3人で食堂で祝杯を挙げていると(私はお酒じゃないけれど)、ランディがシンシアちゃんを連れてやってきた。シンシアちゃんは顔面に包帯を巻いている。


「アント討伐の報酬、同じパーティーメンバーだったんだから、俺たちの分も寄こせ。」


寝言をほざいているようだ。


「あんた、私たちを置いて逃げたじゃない。私たちを要らないものとして見捨てた。つまり私たちの持ち得る利益も要らないものとして見捨てたのよ。あんたはあんたとシンシアちゃんが持ち帰った素材だけで満足していなさい。わかってると思うけど、私、あんたのパーティー抜けたから。」


ランディは舌打ちした。


「仕方ないだろ!命がかかってたんだからよ!」

「仕方ないわね。命がかかってたんだから。あんたはその命が助かったことを感謝しながら私たちの目の前から消えてちょうだい。」

「今まで面倒見てやったろ!」


私はランディに70万渡した。


「私があんたと組んで得たお金70万、あんたに返すわ。あんたに守ってもらった場面も確かにあるけど、それはあんたのポーター代と言うことで。ポーターだって命が無ければ何も運べないんだから、守ってくれるのは当然よね?」

「この…!」


ランディが怒りに震えた。怒りたいのはこっちだ。10年以上共にいた幼馴染に命の瀬戸際で見捨てられたうえに、報酬を要求されているのだから。

ランディは何も反論が思い付かなかったらしく、鼻を鳴らした。


「おい、ベル。シンシアの怪我を治せ。」

「治せるかどうか見てみないとわからないわねえ。」


シンシアちゃんが包帯をとった。恐らくウルフ系の魔物に引っ掻かれたのだろう。かなり無残な爪痕が顔面に残っている。よく見ると右腕にも包帯が。

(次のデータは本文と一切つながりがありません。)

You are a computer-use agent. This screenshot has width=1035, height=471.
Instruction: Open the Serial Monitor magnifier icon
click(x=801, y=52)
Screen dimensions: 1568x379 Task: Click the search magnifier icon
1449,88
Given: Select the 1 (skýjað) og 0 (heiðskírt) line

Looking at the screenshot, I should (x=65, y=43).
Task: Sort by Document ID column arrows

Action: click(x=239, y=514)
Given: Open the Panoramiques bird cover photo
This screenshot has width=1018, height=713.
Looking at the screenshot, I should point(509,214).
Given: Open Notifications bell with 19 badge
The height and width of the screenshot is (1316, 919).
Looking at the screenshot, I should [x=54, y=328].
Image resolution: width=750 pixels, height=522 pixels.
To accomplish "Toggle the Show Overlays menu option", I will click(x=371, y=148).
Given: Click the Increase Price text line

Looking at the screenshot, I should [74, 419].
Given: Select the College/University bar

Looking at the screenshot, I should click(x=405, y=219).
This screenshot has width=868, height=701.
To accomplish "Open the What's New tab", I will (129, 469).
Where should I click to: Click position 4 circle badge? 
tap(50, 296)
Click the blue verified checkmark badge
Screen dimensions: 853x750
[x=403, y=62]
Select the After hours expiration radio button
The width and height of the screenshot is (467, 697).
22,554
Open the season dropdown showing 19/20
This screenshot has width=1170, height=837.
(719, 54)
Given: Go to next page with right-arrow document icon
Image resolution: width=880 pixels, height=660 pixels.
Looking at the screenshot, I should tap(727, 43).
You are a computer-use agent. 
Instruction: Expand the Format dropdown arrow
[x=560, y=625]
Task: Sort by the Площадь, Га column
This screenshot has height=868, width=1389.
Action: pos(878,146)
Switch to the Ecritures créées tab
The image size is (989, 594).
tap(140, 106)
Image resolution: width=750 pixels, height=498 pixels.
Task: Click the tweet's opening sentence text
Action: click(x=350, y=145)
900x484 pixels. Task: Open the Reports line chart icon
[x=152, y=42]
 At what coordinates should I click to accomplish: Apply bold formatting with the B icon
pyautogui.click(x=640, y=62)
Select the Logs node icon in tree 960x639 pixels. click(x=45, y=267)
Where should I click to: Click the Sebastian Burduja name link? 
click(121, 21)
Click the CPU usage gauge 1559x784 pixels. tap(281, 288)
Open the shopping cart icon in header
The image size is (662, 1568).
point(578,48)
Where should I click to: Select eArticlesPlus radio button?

「そうね。140万ギルで全部綺麗にしてあげましょう。」

「はぁ!?金とんのかよ!?」

「当り前でしょう。慈善事業じゃないのよ。アタシたちと一緒に最後まで戦い抜いてついた傷だというのなら無償で治しもするでしょうけど、置いて逃げられたわけだしねえ…。まあ、嫌ならアタシ以外の治癒術師に頼んで治してもらったら?アタシより安く請け負ってくれるかもしれないわよ?傷が定着しちゃったら跡は残るでしょうけど。」


それは難しいと思う。治癒術師も魔術師に負けないくらいレアなジョブなのだ。今から伝手もなく探すのは難しい。冒険者ギルドには冒険者ギルド専属の治癒術師がいるけど、命の危機がある人間が最優先だし、跡が残るかどうかなんて細かいことに頓着してはくれない。そして有料らしいし。幾らとるかはわからないけど。ランディは今日12階層の獲物を持ち帰って結構懐は潤ってると思う。元々40万は所持していたし、予想するに今渡した70万と合わせて140万は出せない金額ではない。でもそれだけのお金があれば、3ヶ月後にアドリアーナちゃんが買えるかもしれない。シンシアちゃんを取るか、アドリアーナちゃんを取るか、これはそういう問題だと思う。高価なポーションを使うという手もあるけど、高い上に、多分傷跡が残る。

ランディは黙考している。シンシアちゃんとアドリアーナちゃんを秤にかけているのだろう。


「ご主人様…」


見捨てられそうな風向きを感じてシンシアちゃんがしくしく泣いた。


「…シンシアを治してくれ。」


良かった。ランディも最低最悪なクズの選択はしなかったようだ。

ベルさんはお金を受け取った後、シンシアちゃんの全身についた傷をきれいに治した。


「ほら、治ったわよ。」


ランディは悔しそうに顔を歪めて、私達に背を向けてシンシアちゃんを連れて去って行った。


「はい。ジゼルちゃんに、お兄さんからお小遣い。」


ベルさんが私に70万差し出してきた。


「貰えませんよ。」


笑って断った。


「良いのよ、貰ってちょうだい。アタシにとってはただで儲けたようなものだから。緊急時とはいえ、アタシが勝手にスキル指定しちゃったし。それにジゼルちゃんはお金があればあるほど強くなる。これはパーティーの戦力増強の意味もあるのよ。」


ベルさんは真顔だ。


「…………本当に貰っちゃっていいんですか?」

「勿論よ。」


私は70万受け取った。

頑張ってこのパーティーの力になろう。決意した。